There are a number of reasons the sciatic nerve could become compressed, entrapped, or irritated. In "true" sciatica displaced spinal vertebrae, and herniated or degenerated lumbar spinal disc(s) are structures which can compress the nerve roots and cause irritation. Each of these can be caused by or made worse by abnormally tight or adhered tissues in the area including muscles, and fascia. Other reasons this can occur include postural issues such as having a "long leg", or a pelvic tilt.
There are also conditions which might mimic sciatica and be called "false" sciatica such as Piriformis Syndrome where the sciatic nerve is entrapped by the piriformis muscle in the buttocks area. Piriformis Syndrome is also called "back pocket sciatica" because pressure on the piriformis muscle and sciatic nerve can be caused by sitting on a wallet in the back pocket of a person's pants. Another problem that can mimic sciatic pain is having trigger points in the Gluteus Minimus muscle. The trigger points in this muscle can refer pain sensations down the back of the leg along the path of the sciatic nerve and also on the outside of the leg. Massage therapy and bodywork are very beneficial in relieving symptoms and promoting recovery.
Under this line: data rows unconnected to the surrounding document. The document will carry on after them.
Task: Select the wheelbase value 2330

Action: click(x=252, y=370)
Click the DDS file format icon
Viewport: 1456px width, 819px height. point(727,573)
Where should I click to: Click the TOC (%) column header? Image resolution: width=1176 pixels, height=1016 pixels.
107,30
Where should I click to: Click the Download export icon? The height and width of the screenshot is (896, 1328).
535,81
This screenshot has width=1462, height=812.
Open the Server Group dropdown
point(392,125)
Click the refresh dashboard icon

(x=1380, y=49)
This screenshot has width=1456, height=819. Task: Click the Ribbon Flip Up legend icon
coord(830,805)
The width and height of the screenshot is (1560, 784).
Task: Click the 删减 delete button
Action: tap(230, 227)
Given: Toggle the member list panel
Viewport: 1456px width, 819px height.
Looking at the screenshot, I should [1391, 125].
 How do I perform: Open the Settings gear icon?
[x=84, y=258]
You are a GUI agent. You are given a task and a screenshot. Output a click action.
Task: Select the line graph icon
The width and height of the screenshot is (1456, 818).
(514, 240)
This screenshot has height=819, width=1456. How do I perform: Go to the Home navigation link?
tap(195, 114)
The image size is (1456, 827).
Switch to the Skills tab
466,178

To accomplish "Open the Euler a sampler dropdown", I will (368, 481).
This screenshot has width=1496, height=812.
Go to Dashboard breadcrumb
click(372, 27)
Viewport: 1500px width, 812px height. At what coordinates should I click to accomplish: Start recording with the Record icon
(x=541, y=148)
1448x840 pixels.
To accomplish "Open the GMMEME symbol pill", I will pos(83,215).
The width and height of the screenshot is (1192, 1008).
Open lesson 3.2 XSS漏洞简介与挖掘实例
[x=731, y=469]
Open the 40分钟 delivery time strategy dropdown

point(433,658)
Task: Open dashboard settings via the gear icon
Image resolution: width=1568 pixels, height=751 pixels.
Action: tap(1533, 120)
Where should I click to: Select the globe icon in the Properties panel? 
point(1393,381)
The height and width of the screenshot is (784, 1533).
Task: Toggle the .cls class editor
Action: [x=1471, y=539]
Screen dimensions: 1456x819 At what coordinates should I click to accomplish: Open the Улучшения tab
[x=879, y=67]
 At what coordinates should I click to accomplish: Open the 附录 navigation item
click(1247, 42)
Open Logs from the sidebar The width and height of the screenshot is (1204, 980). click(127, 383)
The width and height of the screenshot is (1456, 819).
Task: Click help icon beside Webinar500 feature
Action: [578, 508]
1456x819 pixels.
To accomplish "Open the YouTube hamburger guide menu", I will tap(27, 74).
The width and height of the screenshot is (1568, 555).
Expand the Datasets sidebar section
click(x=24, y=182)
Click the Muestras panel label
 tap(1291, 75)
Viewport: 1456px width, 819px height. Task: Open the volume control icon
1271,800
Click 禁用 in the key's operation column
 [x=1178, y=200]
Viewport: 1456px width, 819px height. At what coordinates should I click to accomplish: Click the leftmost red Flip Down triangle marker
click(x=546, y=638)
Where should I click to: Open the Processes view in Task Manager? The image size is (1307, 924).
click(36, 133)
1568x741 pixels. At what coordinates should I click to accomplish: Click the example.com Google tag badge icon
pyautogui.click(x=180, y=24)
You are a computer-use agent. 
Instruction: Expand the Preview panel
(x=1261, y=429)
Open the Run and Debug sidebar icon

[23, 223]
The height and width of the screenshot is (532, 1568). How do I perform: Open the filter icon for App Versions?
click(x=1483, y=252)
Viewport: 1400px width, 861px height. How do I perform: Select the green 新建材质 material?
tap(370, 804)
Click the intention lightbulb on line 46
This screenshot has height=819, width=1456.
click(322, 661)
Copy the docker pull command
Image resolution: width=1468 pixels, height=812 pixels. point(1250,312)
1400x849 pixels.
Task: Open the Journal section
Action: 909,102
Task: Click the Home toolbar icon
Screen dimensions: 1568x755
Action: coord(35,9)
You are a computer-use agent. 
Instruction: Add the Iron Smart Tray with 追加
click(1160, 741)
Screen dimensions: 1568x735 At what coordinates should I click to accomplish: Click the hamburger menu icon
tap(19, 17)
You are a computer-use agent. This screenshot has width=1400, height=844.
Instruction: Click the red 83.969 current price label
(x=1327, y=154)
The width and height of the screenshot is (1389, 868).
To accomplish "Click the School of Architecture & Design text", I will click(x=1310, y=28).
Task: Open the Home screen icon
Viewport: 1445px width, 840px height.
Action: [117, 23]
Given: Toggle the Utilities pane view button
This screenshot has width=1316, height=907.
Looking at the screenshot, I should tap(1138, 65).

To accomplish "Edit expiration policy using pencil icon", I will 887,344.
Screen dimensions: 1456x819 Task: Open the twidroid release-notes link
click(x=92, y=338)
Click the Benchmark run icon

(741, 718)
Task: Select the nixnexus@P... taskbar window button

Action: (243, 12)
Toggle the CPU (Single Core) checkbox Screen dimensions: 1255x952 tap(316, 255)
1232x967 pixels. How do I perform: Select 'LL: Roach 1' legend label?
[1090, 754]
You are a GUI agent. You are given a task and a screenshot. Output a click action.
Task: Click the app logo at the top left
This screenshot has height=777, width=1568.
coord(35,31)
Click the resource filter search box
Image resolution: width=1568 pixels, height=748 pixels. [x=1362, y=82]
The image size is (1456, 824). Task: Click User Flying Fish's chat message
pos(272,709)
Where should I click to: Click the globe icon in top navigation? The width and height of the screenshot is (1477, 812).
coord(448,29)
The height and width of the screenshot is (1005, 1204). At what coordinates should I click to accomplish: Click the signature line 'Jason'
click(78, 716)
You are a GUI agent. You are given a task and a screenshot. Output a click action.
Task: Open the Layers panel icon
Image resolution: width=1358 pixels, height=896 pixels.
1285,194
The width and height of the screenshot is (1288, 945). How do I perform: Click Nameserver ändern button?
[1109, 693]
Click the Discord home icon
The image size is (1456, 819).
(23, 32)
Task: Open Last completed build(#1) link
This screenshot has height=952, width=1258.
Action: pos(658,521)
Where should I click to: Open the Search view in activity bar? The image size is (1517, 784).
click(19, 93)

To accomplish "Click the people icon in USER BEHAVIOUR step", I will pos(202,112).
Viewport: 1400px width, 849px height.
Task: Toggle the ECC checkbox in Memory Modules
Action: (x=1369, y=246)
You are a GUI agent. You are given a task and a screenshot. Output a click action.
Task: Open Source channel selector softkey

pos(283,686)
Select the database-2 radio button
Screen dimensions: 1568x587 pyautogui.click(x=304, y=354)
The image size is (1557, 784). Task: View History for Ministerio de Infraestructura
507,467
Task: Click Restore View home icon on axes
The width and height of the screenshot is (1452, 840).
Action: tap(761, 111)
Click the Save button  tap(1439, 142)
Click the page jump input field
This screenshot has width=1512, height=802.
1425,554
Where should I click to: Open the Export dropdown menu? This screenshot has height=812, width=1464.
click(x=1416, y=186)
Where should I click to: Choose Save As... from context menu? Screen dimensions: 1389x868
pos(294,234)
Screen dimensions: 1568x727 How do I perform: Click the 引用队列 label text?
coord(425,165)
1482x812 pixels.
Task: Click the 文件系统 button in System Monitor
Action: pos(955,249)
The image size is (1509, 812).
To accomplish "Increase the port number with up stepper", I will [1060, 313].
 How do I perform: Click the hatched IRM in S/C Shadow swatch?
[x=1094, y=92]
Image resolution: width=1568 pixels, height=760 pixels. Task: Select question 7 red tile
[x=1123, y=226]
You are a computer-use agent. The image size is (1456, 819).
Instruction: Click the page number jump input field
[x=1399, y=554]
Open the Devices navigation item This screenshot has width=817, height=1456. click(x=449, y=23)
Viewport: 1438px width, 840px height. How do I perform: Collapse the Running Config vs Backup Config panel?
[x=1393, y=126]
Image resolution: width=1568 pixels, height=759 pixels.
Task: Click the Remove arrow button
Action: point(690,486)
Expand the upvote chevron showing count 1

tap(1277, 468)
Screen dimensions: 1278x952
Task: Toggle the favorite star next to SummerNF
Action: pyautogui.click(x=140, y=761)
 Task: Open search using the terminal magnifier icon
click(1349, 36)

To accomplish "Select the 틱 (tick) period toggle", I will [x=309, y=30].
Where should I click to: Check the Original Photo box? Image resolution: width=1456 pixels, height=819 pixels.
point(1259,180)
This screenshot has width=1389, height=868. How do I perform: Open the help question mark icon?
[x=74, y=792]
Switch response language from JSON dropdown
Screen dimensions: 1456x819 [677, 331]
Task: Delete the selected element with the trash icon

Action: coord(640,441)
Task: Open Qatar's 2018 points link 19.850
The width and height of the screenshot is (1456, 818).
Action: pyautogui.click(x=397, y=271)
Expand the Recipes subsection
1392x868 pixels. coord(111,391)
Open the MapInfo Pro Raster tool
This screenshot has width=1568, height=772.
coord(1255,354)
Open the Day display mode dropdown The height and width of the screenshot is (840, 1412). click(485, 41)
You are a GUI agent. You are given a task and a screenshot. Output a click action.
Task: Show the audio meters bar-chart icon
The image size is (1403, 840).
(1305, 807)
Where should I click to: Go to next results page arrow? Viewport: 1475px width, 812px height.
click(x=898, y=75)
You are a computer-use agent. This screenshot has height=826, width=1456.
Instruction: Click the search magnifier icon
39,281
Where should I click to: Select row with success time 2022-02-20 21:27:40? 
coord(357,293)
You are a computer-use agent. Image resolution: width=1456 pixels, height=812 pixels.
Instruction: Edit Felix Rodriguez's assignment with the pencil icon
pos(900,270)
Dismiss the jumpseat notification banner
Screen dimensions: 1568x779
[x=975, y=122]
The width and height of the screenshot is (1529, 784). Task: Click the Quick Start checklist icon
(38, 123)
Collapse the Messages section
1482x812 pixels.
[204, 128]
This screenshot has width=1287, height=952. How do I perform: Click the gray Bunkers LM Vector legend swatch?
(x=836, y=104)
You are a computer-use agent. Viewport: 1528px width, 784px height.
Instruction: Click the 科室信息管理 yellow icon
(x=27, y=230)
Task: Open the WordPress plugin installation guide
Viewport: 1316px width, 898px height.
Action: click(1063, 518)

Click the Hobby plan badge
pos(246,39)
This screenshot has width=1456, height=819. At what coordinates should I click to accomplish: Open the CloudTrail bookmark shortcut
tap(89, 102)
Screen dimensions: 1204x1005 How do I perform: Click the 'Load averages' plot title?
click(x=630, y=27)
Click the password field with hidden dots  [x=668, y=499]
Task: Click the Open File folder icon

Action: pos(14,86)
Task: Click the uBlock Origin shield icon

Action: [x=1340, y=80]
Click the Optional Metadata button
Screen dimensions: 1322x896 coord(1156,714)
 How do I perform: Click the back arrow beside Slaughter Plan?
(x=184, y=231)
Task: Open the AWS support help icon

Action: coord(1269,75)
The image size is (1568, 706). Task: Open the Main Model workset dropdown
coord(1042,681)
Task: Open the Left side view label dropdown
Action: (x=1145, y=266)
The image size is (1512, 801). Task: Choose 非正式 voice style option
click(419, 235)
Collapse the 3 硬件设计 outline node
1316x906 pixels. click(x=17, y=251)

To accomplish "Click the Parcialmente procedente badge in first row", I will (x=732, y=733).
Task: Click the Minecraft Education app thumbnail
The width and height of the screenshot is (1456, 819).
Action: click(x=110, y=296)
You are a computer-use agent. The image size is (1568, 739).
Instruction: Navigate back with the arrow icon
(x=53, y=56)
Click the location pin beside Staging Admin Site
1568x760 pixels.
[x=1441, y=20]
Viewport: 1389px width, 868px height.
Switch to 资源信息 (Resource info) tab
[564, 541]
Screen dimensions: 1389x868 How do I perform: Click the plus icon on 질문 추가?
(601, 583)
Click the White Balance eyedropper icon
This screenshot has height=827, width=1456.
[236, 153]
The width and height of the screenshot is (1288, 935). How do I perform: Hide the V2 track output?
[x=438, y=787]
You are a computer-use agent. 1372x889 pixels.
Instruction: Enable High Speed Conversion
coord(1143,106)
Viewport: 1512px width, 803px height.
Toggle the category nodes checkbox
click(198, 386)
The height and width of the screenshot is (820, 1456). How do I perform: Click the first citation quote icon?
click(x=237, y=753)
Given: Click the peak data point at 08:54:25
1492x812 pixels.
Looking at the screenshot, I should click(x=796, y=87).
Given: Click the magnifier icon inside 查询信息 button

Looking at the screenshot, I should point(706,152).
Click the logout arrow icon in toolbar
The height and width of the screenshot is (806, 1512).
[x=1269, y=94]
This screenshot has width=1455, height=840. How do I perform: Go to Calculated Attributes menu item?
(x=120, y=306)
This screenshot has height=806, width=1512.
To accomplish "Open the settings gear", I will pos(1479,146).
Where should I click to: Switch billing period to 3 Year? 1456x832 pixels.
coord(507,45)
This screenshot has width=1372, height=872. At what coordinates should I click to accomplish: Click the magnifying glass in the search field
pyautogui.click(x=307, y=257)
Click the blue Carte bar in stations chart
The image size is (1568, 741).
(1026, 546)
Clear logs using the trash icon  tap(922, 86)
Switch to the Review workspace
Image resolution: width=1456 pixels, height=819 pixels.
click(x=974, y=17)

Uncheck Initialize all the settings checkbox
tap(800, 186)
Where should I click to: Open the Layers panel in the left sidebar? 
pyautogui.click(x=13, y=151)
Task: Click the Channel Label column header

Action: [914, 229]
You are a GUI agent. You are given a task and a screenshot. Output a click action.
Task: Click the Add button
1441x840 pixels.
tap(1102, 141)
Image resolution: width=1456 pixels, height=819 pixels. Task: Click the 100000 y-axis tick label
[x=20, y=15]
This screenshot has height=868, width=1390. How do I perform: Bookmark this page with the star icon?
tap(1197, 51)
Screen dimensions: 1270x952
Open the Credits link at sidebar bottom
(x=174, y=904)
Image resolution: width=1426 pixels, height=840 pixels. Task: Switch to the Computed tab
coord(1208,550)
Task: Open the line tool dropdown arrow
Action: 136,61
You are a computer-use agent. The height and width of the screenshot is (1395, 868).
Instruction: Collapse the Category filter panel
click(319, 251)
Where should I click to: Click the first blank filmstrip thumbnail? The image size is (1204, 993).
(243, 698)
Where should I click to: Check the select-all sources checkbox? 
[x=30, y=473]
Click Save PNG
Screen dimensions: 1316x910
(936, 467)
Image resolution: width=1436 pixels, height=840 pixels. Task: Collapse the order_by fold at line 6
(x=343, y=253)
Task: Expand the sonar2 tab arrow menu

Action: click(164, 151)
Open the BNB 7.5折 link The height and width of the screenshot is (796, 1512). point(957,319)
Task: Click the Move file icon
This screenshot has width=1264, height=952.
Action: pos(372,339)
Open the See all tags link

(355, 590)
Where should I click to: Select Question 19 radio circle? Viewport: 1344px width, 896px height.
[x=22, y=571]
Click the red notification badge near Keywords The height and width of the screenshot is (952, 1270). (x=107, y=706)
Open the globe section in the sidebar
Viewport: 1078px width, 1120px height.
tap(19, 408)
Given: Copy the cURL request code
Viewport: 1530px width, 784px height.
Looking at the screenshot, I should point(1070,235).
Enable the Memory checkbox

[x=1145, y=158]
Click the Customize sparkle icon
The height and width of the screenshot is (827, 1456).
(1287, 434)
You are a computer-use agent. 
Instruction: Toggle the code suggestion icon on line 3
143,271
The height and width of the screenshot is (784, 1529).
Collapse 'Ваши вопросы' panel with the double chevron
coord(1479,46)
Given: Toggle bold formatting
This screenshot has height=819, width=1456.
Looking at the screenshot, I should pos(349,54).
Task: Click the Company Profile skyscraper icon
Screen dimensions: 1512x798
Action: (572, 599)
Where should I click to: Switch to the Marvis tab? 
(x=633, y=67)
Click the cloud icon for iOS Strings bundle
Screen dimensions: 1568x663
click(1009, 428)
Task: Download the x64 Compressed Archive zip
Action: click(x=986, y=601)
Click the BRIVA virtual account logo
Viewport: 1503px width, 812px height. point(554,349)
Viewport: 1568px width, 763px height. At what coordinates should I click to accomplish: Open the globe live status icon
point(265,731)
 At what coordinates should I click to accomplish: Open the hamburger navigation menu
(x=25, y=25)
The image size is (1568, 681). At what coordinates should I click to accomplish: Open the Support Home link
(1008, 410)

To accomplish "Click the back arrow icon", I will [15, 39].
Massage Therapy and Bodywork for Sciatica
Massage Therapy and Bodywork can help Sciatica, Sciatic Nerve Pain, and conditions which mimic sciatica. Massage therapy can help relax muscles, release trigger points and abnormal tissue adhesions, and improve posture to relieve the pressure on nerve roots and other sensitive structures.
Depending on your individual condition, massage therapy and bodywork may provide significant long-lasting relief.
Other Manual treatments (including physical therapy, osteopathic, or chiropractic treatments) can help relieve the pressure. Chiropractic and Osteopathic techniques are often used in conjunction with treatment by a Massage Therapist.
Medical treatments (such as NSAID’s, oral steroids, or epidural steroid injections) are used to help relieve inflammation if present.
Surgery (such as microdiscectomy or lumbar laminectomy) to help relieve both the pressure and inflammation may be warranted if the pain is severe and has not been relieved with appropriate manual or medical treatments.